Avec le Nouveau protocole, thriller «altermondialiste» signé Thomas Vincent (réalisateur du très beau Karnaval il y a 10 ans), Marie-Josée Croze n'a peut-être pas encore décroché le super gros lot auquel elle paraît promise. La critique est extraordinairement contrastée à son sujet. Souvent très bonne, parfois très mauvaise. La moyenne restant plus que positive.

Sorti hier dans plus de 200 salles en France, le film connaît un démarrage honorable, avec 1190 spectateurs sur 30 copies pour la première séance du mercredi après-midi. À près de 40 entrées par salle, c'est à mi-chemin entre L'âge des ténèbres (24), qui fut un échec commercial, et La grande séduction (61) qui fut un triomphe dans sa catégorie. Le film de Thomas Vincent est assuré de ne pas se payer un bide, et devrait faire une carrière moyenne au box-office.

Mais, pour Marie-Josée Croze, c'est une belle occasion de rajouter une interprétation forte et remarquée à une série déjà impressionnante où, coup sur coup, elle a donné la réplique à quelques-uns des comédiens les plus brillants du moment: François Cluzet, Mathieu Amalric, Albert Dupontel et aujourd'hui Clovis Cornillac. En attendant le début du tournage de Je l'aimais, un film de Zabou Breitman tiré d'un roman d'Anna Gavalda, qui fut un gigantesque best-seller en librairie. Et où elle partagera la vedette avec nul autre que Daniel Auteuil. Peut-être un énorme succès public et critique en perspective.

(Liste tirée d'un jeu de données):
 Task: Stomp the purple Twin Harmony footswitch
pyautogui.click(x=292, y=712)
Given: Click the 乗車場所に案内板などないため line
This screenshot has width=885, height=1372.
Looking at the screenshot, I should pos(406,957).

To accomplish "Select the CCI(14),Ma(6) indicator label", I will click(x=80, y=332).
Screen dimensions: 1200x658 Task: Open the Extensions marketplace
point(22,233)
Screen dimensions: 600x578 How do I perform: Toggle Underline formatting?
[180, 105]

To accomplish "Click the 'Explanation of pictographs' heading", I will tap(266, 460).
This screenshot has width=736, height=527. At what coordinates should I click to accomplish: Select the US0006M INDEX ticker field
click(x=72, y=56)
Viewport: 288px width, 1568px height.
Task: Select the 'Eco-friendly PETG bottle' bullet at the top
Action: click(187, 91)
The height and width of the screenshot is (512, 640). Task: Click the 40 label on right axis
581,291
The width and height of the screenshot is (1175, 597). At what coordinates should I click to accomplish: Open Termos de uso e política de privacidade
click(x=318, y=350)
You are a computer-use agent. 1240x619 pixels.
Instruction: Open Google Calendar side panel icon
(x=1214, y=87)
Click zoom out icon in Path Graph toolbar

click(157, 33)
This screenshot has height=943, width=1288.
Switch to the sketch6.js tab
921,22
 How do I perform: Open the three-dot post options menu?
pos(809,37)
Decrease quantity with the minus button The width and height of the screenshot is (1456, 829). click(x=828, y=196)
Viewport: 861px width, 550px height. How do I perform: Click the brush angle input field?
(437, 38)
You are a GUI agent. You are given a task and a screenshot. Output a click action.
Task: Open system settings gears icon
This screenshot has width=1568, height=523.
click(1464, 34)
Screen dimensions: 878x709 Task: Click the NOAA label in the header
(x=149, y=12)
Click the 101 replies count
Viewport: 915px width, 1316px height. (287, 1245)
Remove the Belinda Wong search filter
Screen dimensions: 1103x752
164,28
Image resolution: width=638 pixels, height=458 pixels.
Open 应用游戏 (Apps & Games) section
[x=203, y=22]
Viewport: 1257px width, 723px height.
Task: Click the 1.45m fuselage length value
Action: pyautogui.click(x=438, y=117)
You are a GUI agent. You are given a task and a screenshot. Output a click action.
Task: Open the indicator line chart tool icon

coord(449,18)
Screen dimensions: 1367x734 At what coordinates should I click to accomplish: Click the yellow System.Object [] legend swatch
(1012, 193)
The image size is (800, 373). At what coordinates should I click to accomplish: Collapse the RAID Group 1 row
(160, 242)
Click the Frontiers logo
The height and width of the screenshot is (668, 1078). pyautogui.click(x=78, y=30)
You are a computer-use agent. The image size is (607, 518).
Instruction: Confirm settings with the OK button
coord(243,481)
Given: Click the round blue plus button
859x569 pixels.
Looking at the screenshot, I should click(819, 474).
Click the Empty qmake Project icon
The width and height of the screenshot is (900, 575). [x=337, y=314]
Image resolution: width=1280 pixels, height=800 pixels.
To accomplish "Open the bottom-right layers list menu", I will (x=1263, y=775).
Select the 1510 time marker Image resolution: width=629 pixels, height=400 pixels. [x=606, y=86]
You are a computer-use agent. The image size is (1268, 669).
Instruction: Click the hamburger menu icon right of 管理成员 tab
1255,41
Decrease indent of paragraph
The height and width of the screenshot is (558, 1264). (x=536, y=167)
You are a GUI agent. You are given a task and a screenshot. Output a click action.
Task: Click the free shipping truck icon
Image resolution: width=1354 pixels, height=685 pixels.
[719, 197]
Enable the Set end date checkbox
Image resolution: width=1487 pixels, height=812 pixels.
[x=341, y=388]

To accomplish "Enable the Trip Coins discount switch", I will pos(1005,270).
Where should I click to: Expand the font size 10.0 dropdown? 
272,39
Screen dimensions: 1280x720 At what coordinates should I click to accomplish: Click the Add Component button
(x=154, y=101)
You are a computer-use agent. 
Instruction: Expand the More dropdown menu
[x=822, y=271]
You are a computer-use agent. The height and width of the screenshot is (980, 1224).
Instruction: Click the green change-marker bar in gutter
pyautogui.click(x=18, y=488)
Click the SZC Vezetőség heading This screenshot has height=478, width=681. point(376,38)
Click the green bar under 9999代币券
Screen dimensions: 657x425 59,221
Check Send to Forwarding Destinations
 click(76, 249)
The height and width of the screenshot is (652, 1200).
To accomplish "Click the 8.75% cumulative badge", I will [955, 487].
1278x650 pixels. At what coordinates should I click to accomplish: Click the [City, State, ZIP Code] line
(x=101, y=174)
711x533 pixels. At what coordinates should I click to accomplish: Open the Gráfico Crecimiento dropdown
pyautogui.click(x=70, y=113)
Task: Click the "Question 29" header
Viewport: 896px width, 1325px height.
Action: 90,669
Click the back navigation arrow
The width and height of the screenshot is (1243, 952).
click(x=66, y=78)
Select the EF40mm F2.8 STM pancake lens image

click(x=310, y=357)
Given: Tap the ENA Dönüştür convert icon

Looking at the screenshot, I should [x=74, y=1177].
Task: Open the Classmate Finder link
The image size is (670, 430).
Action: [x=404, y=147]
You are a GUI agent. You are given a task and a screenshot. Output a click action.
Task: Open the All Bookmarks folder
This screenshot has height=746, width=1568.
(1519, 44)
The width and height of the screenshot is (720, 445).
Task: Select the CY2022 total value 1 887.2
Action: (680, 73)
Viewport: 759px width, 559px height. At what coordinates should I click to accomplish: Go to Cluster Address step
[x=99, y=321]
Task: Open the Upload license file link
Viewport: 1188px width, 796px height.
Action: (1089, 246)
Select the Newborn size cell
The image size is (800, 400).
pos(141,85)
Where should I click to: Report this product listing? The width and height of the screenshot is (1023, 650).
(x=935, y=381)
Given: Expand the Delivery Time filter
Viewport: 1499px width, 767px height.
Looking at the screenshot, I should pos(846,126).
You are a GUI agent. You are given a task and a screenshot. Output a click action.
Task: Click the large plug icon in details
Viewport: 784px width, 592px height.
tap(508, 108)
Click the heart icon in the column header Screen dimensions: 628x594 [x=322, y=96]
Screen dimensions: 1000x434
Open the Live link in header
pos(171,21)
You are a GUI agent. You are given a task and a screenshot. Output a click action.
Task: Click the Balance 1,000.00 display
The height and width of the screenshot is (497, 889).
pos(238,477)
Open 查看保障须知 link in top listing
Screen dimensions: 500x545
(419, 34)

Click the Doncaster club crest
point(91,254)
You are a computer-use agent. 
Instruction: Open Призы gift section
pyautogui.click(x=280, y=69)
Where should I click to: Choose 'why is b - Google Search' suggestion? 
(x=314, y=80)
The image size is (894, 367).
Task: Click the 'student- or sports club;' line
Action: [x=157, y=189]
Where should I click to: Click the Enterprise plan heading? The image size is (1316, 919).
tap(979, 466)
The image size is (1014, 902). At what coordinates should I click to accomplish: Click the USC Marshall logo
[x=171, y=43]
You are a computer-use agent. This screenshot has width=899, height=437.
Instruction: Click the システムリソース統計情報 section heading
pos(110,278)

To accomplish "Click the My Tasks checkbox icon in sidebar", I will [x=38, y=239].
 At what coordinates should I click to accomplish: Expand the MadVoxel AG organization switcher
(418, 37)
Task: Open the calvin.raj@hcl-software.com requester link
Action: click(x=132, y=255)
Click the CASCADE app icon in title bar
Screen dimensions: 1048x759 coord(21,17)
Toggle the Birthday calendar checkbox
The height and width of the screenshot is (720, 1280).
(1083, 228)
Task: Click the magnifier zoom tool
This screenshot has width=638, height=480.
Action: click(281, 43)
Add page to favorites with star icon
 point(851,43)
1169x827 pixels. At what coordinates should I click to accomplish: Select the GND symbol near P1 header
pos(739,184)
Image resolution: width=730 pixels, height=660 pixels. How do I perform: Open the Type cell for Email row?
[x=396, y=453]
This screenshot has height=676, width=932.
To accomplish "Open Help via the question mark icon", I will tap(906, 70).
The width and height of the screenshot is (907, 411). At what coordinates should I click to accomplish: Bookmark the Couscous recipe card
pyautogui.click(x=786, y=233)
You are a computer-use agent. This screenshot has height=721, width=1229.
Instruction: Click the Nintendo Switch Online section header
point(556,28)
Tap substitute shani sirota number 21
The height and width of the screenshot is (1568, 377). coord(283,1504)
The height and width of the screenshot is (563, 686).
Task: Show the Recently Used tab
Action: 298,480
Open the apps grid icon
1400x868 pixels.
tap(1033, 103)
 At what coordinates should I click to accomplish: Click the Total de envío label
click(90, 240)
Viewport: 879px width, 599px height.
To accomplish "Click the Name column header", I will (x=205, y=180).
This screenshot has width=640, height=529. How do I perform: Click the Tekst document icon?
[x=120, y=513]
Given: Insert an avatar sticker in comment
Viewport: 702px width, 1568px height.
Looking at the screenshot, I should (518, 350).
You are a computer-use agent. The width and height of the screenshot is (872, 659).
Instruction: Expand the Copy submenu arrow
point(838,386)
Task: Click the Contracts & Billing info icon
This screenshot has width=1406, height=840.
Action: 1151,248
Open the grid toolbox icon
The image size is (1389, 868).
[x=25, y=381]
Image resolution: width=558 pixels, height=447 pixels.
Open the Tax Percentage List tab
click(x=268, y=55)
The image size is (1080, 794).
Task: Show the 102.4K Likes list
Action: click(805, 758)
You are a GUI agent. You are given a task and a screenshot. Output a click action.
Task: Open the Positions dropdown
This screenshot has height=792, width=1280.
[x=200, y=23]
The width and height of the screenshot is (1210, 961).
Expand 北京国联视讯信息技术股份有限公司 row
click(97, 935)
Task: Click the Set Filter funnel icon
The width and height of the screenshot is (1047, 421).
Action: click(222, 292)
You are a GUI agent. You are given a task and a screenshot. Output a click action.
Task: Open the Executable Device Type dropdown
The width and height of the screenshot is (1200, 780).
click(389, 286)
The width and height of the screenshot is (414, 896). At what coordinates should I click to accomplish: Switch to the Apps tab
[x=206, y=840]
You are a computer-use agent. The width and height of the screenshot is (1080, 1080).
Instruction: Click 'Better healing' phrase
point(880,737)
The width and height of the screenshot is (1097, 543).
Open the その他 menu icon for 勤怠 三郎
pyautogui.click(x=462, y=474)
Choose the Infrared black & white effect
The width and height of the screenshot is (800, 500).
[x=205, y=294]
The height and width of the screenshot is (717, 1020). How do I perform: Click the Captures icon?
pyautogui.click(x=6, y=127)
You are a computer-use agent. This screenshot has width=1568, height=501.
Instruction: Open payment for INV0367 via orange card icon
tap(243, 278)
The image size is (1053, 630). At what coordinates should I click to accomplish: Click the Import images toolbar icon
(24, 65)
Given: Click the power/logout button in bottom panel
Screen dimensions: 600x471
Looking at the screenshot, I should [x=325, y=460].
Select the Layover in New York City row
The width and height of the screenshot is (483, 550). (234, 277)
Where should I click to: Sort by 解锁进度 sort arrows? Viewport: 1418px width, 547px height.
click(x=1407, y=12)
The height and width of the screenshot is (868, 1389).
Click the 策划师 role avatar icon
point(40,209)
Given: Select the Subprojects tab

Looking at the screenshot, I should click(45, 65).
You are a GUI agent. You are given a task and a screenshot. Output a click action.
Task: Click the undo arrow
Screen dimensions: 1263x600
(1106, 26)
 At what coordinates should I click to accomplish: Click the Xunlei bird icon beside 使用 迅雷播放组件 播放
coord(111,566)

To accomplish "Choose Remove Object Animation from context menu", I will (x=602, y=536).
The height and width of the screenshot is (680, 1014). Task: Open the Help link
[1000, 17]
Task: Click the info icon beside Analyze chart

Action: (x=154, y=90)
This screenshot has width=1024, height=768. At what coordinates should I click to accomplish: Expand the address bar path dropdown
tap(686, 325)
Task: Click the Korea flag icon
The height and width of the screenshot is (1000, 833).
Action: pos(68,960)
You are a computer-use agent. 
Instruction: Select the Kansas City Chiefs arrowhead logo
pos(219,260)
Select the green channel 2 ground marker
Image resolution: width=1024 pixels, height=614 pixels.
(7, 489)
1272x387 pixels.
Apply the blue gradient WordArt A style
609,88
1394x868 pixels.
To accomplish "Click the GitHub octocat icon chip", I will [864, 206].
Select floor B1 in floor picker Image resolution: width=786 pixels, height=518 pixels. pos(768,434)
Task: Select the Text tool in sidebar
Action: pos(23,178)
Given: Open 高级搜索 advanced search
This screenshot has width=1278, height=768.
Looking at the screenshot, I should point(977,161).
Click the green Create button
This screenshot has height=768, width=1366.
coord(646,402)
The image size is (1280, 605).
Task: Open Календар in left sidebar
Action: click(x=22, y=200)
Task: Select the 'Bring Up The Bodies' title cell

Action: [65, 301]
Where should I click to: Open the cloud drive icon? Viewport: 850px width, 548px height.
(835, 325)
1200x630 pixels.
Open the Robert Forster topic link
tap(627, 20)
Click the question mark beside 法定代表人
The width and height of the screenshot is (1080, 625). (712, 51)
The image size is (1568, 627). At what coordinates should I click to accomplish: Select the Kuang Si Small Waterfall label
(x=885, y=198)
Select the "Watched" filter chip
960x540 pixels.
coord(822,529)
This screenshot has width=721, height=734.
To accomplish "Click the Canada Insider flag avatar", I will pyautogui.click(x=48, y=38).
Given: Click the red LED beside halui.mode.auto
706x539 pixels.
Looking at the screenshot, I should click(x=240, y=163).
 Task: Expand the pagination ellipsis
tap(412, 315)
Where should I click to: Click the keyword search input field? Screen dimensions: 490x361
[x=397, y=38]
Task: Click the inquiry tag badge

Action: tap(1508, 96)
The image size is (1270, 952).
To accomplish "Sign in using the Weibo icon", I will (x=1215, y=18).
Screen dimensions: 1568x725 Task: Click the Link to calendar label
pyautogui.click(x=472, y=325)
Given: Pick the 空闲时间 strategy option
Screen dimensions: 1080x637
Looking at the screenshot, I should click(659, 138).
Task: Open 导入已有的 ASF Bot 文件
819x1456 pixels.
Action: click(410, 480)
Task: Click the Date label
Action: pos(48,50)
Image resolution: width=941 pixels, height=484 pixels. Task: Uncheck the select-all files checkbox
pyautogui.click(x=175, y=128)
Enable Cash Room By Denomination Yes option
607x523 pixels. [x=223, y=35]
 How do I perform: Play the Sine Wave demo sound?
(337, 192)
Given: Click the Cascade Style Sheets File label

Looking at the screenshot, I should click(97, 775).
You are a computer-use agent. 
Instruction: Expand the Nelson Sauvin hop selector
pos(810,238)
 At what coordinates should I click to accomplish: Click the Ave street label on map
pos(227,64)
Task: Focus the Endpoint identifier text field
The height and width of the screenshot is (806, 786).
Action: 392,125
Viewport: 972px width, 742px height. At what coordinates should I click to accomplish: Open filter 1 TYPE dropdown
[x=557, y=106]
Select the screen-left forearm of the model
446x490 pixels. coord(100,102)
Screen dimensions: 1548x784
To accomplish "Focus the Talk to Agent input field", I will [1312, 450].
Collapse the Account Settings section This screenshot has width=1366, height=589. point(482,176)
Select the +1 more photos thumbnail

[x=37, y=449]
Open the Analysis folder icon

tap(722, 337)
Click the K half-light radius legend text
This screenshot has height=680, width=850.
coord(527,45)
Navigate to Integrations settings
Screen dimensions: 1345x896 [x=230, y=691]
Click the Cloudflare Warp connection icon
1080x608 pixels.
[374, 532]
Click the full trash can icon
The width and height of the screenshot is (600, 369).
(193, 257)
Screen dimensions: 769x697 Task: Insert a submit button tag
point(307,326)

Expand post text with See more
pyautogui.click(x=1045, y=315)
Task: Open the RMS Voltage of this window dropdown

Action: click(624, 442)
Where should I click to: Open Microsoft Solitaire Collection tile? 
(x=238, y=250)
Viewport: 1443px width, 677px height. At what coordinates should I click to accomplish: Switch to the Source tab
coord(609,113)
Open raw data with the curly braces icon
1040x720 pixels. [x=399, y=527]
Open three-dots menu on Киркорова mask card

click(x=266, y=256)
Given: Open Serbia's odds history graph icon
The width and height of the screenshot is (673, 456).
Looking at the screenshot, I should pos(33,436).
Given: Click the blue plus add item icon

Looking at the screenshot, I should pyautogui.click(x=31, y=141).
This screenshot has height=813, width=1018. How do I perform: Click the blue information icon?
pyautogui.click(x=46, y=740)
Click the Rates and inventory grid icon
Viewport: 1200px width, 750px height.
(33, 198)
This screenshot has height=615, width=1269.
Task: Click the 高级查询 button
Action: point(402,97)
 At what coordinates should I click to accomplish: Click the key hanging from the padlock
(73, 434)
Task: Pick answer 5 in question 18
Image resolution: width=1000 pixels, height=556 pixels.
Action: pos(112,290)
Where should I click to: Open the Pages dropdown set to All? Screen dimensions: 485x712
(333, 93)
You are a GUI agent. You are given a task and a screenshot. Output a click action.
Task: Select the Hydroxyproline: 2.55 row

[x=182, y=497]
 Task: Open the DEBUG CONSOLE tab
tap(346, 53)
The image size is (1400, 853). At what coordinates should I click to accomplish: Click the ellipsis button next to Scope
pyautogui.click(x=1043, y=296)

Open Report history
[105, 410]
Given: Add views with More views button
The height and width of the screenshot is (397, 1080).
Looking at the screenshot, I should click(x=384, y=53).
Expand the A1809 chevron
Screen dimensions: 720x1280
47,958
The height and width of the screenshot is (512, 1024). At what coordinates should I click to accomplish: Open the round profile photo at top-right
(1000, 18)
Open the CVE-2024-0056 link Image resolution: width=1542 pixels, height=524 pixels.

(CE QU'IL FAUT): D'après le texte sur Marie-Josée Croze, avec quel acteur partagera-t-elle la vedette dans Je l'aimais ?

(VOTRE RÉPONSE): Avec Daniel Auteuil.